Materials and methods
Drug substance powders and pharmaceutical formulations were stored in separate desiccators with different saturated salt solutions representing different climatic conditions according to the ICH guidelines. The content of the drug substance was determined quantitatively using HPLC - UV methods. Ph. Int. specify and require an assay range between 90 and 110% for the finished product.
In a first step different active substance powders were compared. Artemether at 40°C (with or without exposure to high humidity) is less stable than artesunate at 40°C without exposure to high humidity, but more stable than artesunate exposed to high humidity. Dihydroartemisinin is clearly the least stable and was therefore not used further in this study.
In a second step mixtures of artemether or artesunate with amodiaquine were compared. Artemether with amodiaquine is as stable as artemether alone while no effect from high humidity is seen. Artesunate with amodiaquine is significantly less stable than artesunate alone and is also very sensitive to high humidity.
Finally monolayer combination tablets showed that stability of artemether and even more for artesunate in these tablets decreases further, probably due to acceleration of degradation by the presence of excipients. The results of the artesunate-amodiaquine monolayer combination were very striking since all artesunate had been degraded after only 6 months. Monolayer artemether-amodiaquine combination tablets (Artenam®-Plus) are clearly more stable than the monolayer artesunate-amodiaquine tablets.
Comparison of the artesunate-amodiaquine monolayer tablet with a trilayer artesunate-amodiaquine tablet (Arenax®) showed that artesunate in the trilayer tablet is more stable than artesunate in the monolayer tablet.

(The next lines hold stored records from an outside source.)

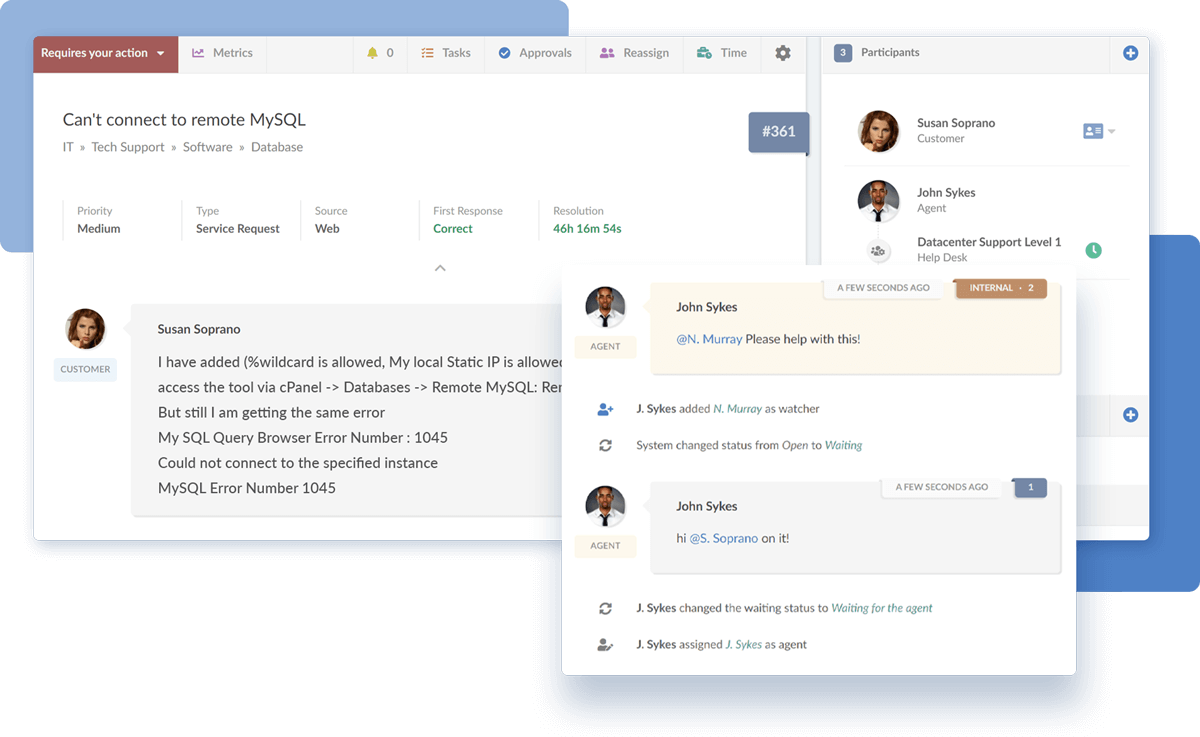Open the Metrics tab

pyautogui.click(x=222, y=53)
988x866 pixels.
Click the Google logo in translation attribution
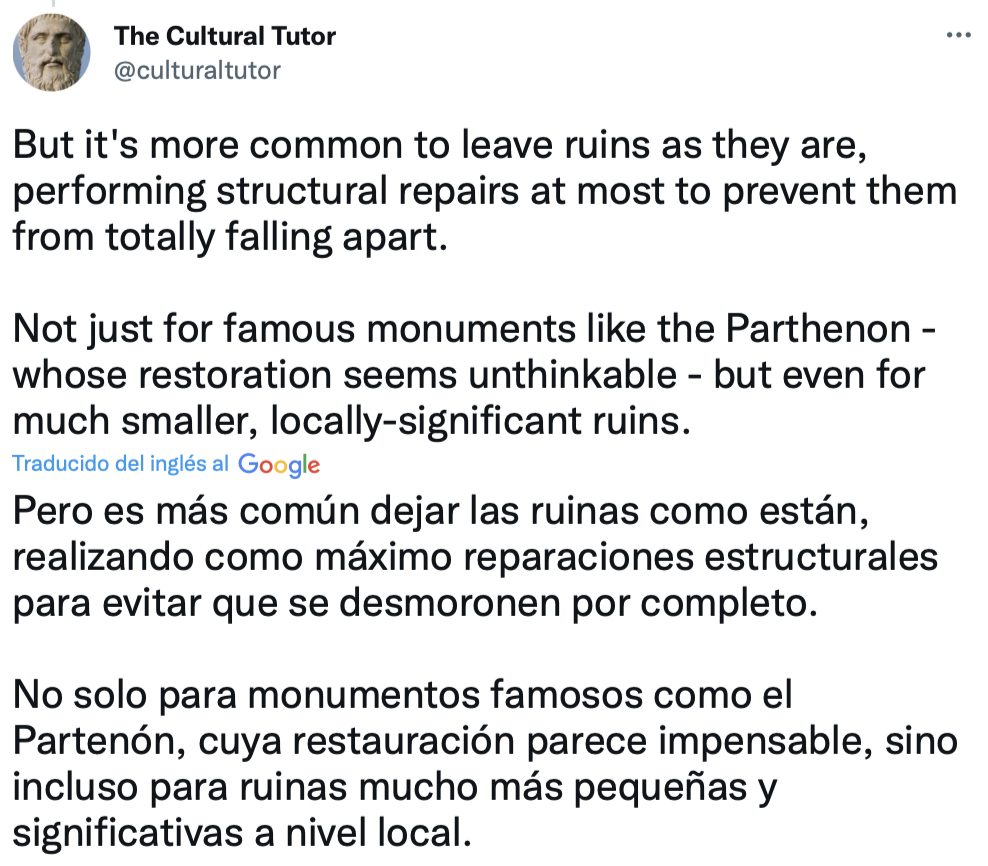pyautogui.click(x=280, y=464)
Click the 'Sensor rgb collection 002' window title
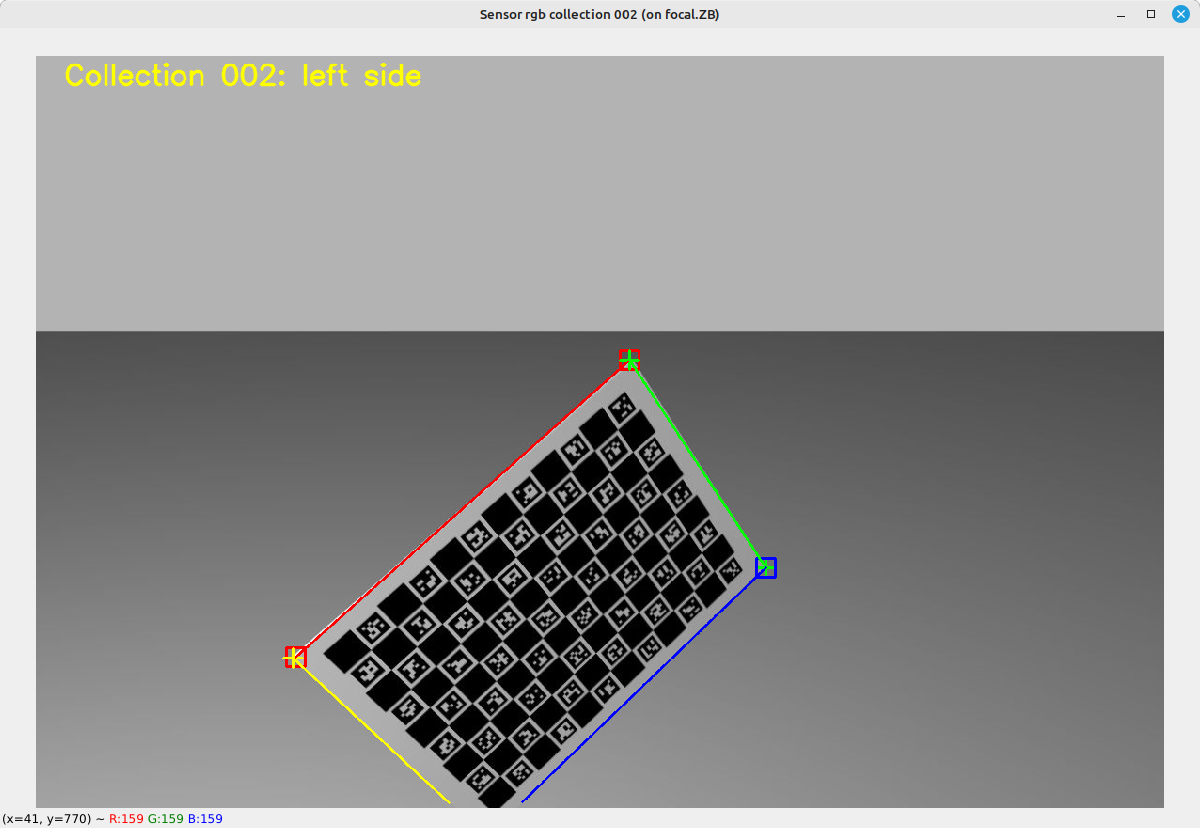 click(x=599, y=14)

The shelf-life of the monolayer artemether-amodiaquine tablets and trilayer artesunate-amodiaquine tablets need to be confirmed by real-time studies. Stability of artemether in monolayer artemether-amodiaquine combination tablets is still acceptable after 3 years in two real-time conditions (25°C/60%RH and 30°C/65%RH) in PVC blister.
A significant difference in stability between the three artemisinin derivatives is seen. Dihydroartemisinin is the least stable while artesunate is the most sensitive to humidity and to the combination with amodiaquine.

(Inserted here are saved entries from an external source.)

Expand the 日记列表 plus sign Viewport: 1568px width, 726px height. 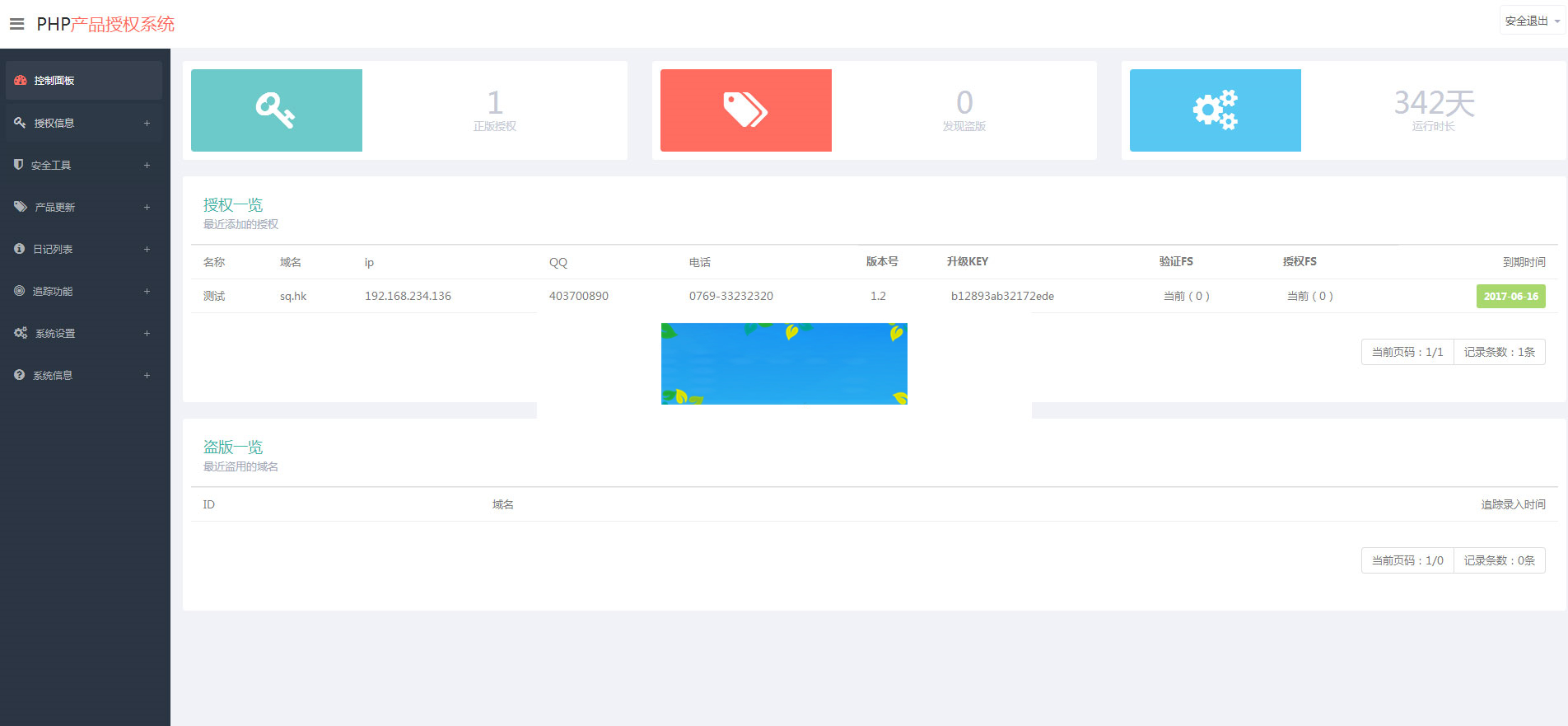click(x=147, y=249)

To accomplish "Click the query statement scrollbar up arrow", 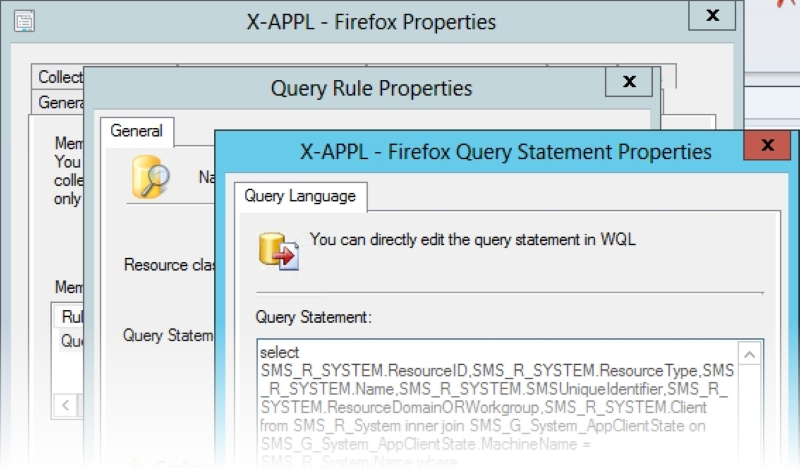I will click(749, 354).
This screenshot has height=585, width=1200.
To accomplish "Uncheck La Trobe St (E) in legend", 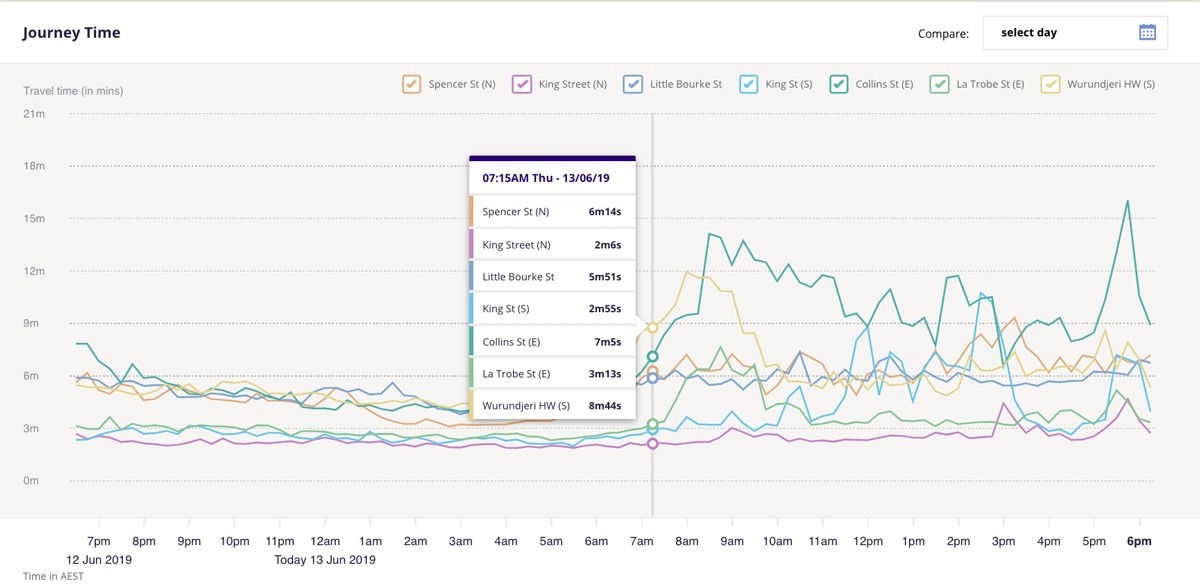I will coord(939,84).
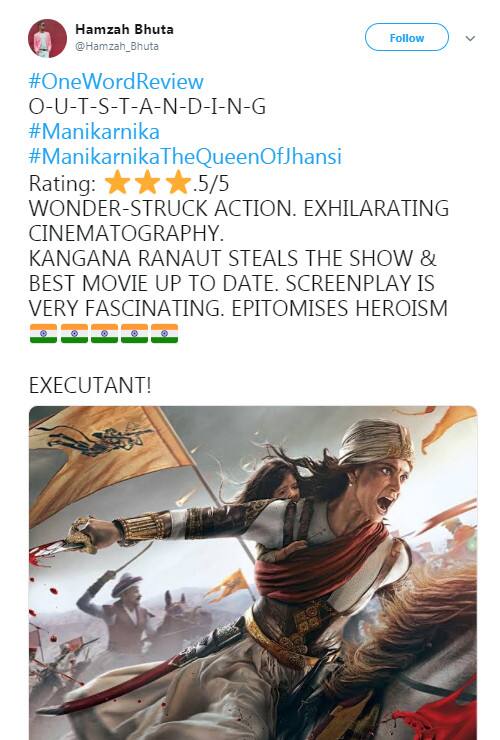Click the last Indian flag emoji

pos(164,333)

Active substance powder mixtures are more stable than combination of powders in tablets, probably due to acceleration of degradation by the presence of excipients.
Artesunate and amodiaquine can only be used in a fixed dose combination if they are physically separated.
An artemether-amodiaquine fixed combination tablet does not require this physical separation and is less sensitive to high humidity conditions.